Tovey's navigating officer had what he believed was the complete and current list of H/F D/F stations in the UK. This list was intact out of date; instead of there being five stations as he believed from his list there were in fact seven. OIC was unaware of the officer not having the full list, and this was the cause of the error in plotting the fixes and hence Tovey going off chasing shadows.
It should be noted that Tovey had to keep his mouth shut and not be Dfd on by the enemy. Later, OIC sent a second set of bearings based on further transmissions from Bismarck. This second set, also included the OICs plotting room fixes. This put things right for Tovey, who then deployed his forces accordingly.
As to whether Tovey's navigating officer had a set of Great Circle maps, IO don't know, but he would have had a set of Admiralty Pilot Charts. Even I have a set of these for the North Atlantic.

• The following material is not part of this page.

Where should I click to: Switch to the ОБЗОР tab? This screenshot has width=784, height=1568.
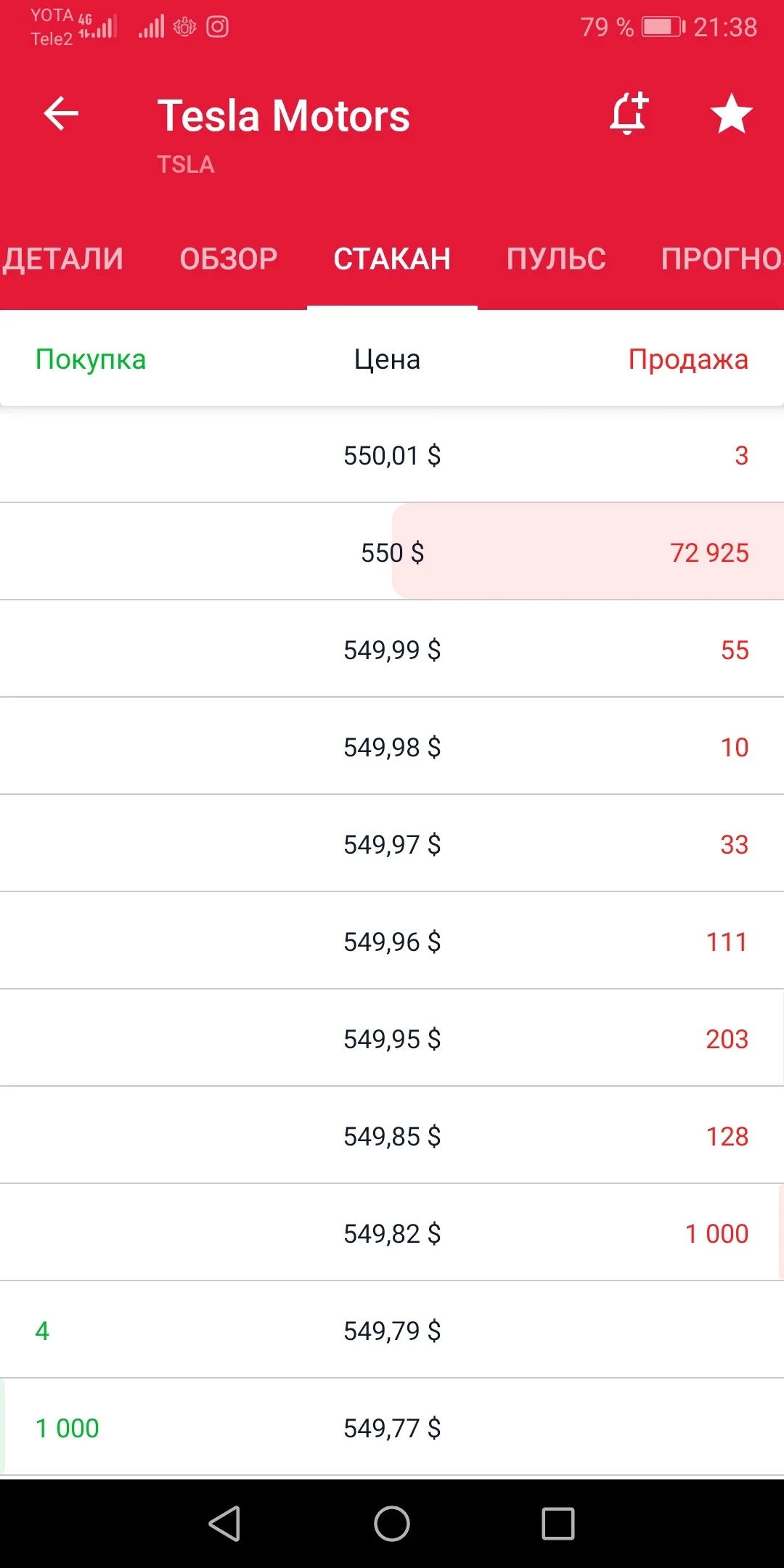(229, 259)
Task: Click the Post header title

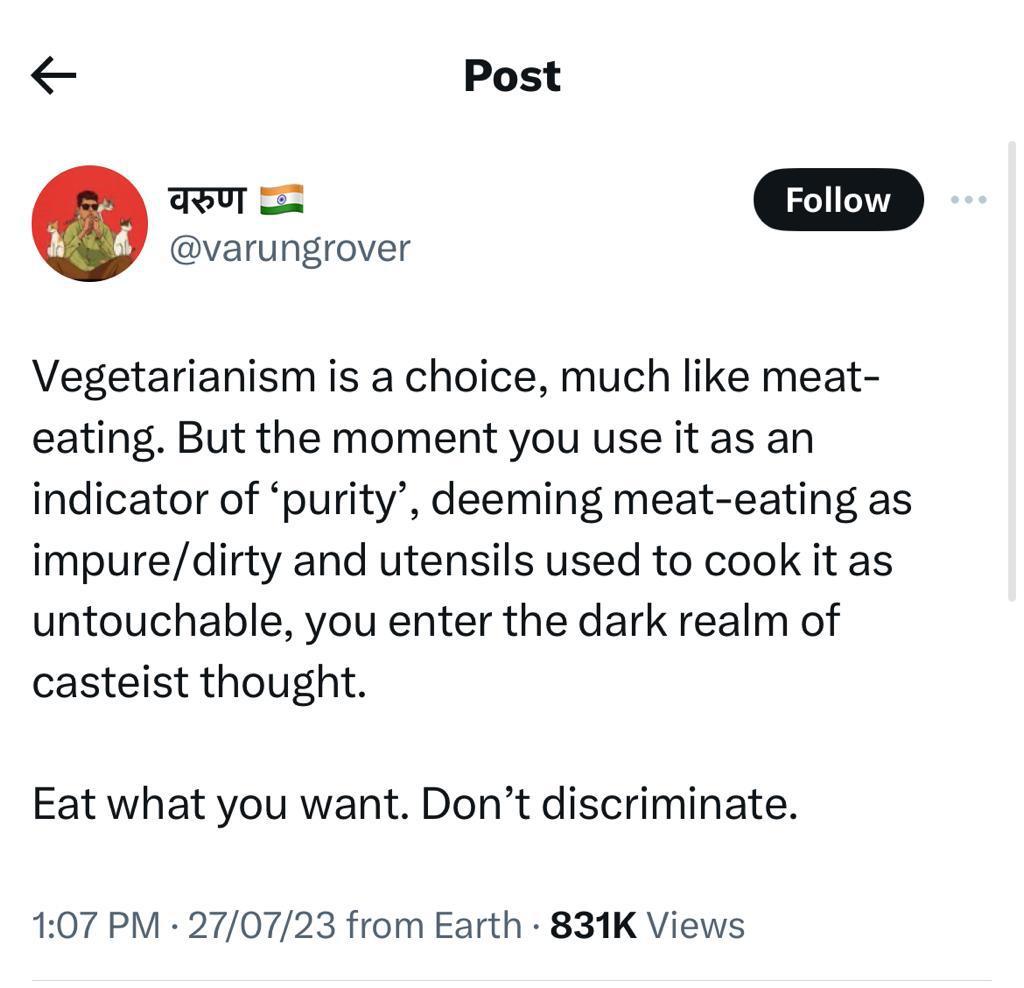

Beesly notes on page 81; that the two destroyers, Ghurka and Lance that were fitted with type FH 3 H/F D/F, and that Tovey gave this as one of the reasons why he wanted bearings only from OIC, because the intercepts from these two vessels would give him 'first class cuts'. The problem was, that the Ghurka had machinery defects and Lance had to leave to fuel. however to be of actual use in Dfing they would have had to have been within twenty miles of Bismarck. Beyond that, the FH 3 would not be able to intercept transmissions.. Several ships involved in the search were fitted with H.F D/F sets, but these are type FH 2, which was nowhere near as good as FH3. .
The story of wartime 'Y' and associated Dfing has yet to be fully told and I see it as part of the overall intelligence story. will write more a little later
Thank you for posting on the other site. As I don't have an E mail address I cannot post there, but probably would not want to anyway, because of the two Mediterraneans.

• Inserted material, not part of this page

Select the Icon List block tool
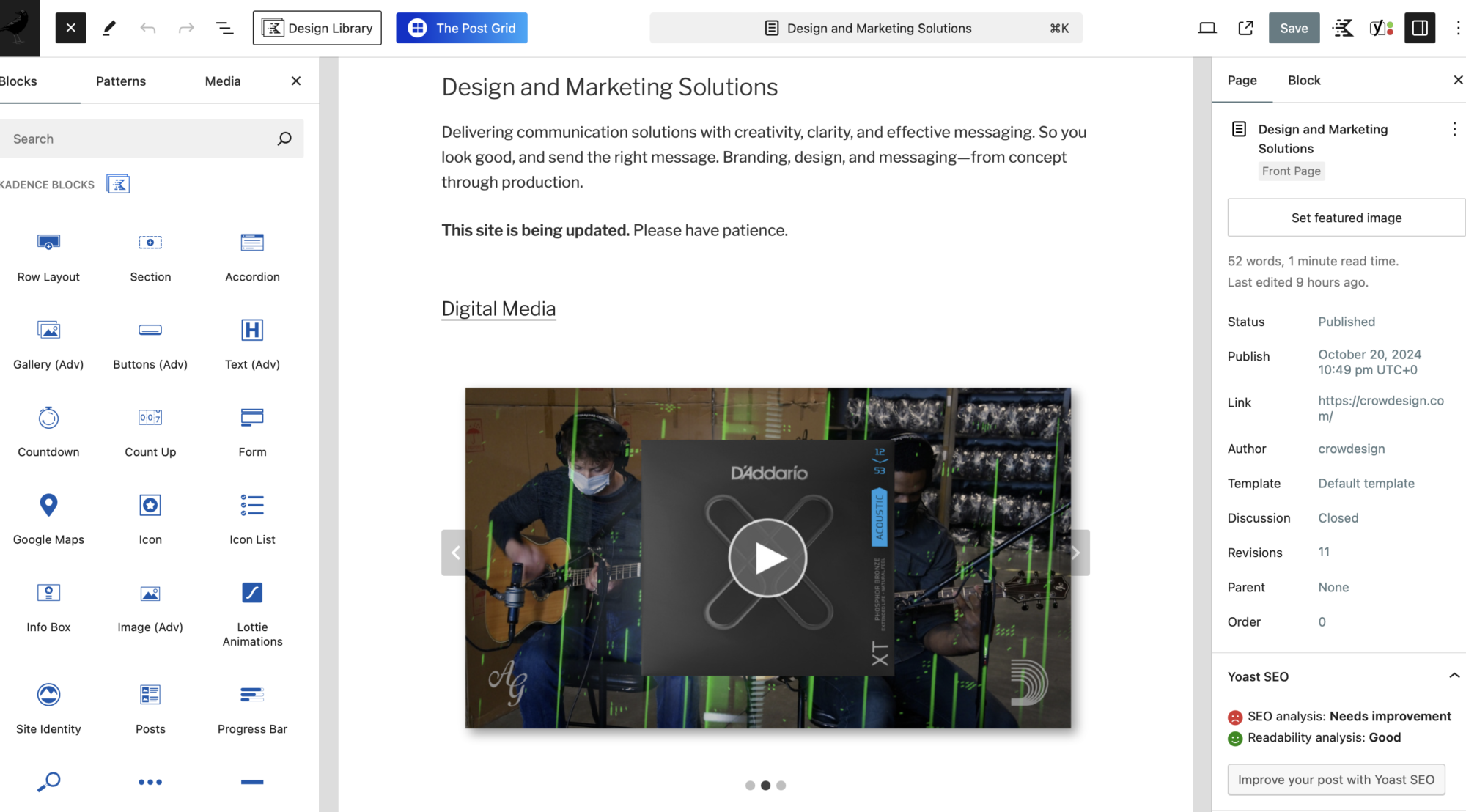Image resolution: width=1466 pixels, height=812 pixels. (252, 517)
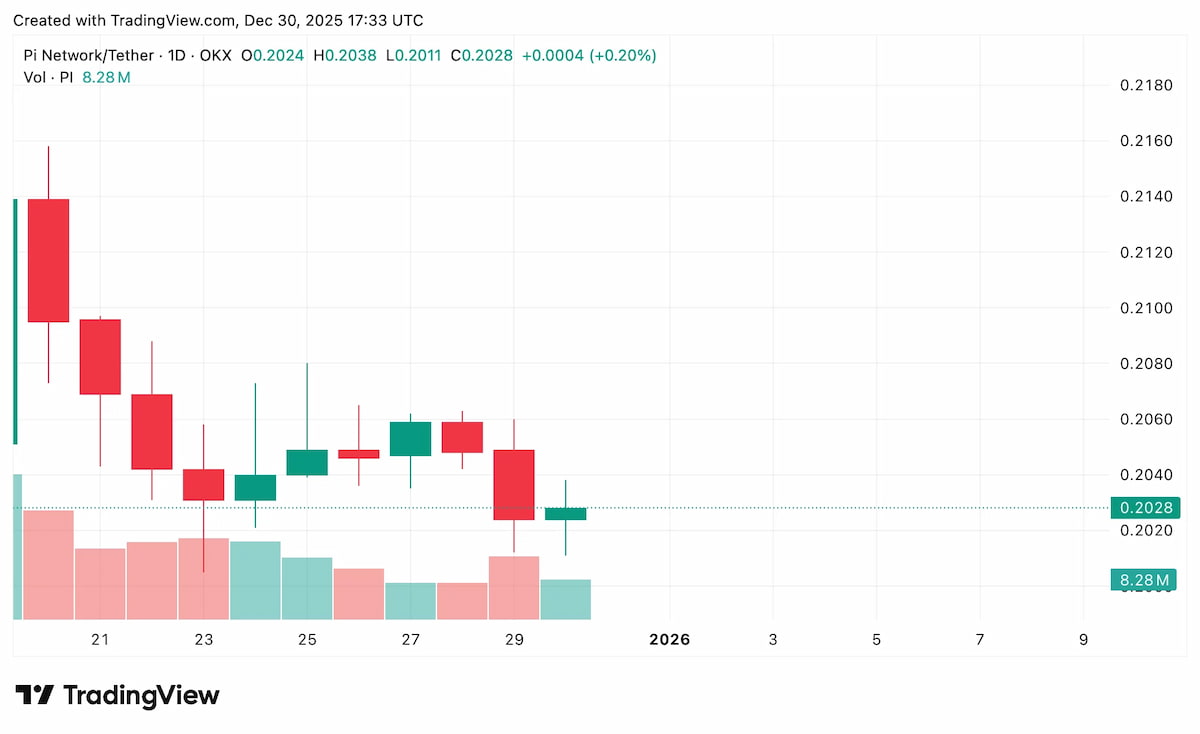Click the red candle body on Dec 29
The height and width of the screenshot is (734, 1200).
514,484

A few additional notes on the subject: I had sight of the question and answer file in 1971, at the time not much was publicly known re Churchill, Pound and Leach et al. So when I read it it was new to me, but not to insiders of course. I was allowed to view a few documents unofficially (at the time one was NOT allowed to let anybody know that one had seen anything). This was the start of my looking at official material some of which I was allowed to put into the British Battleship volume, but could not list these in the sources.
After seeing the file I was able to speak off the record to Admiral Buckley (Head of Naval Historical) on this matter, with the proviso that I kept it secret. As everyone is now pushing up the daisies ....
I can recount; in brief; Churchill upon hearing that Leach had disengaged, rose up in his fashion and climbed upon Pound, demanding action , somewhat similar to the Spartivento action.
After he later learned the full story, he calmed down. Pound swayed with Churchill's wind as he sometime did, but the thing was put to bed after both had downed a drink to two and viewed the matter from a fuller perspective.
No cover up, NO suggestion of cowardice by Leach, Wake-Walker or Ellis.
The only thing missing is Pound's personal papers, and they were destroyed at the time of his death, upon his instructions.
I will post some more on the Dfing subject tomorrow.
Thank you Phil for posting this for me. I appreciate it.